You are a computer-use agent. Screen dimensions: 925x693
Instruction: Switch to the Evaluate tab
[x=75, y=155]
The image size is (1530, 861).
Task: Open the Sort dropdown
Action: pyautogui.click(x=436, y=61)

+ + + + +

• **Directions**
When transcribing the data, keep every line exactly as it is.

• **Reply to the exercise**
You are a computer-use agent. Screen dimensions: 925x693
Instruction: Switch to the Evaluate tab
[x=75, y=155]
The image size is (1530, 861).
Task: Open the Sort dropdown
Action: pyautogui.click(x=436, y=61)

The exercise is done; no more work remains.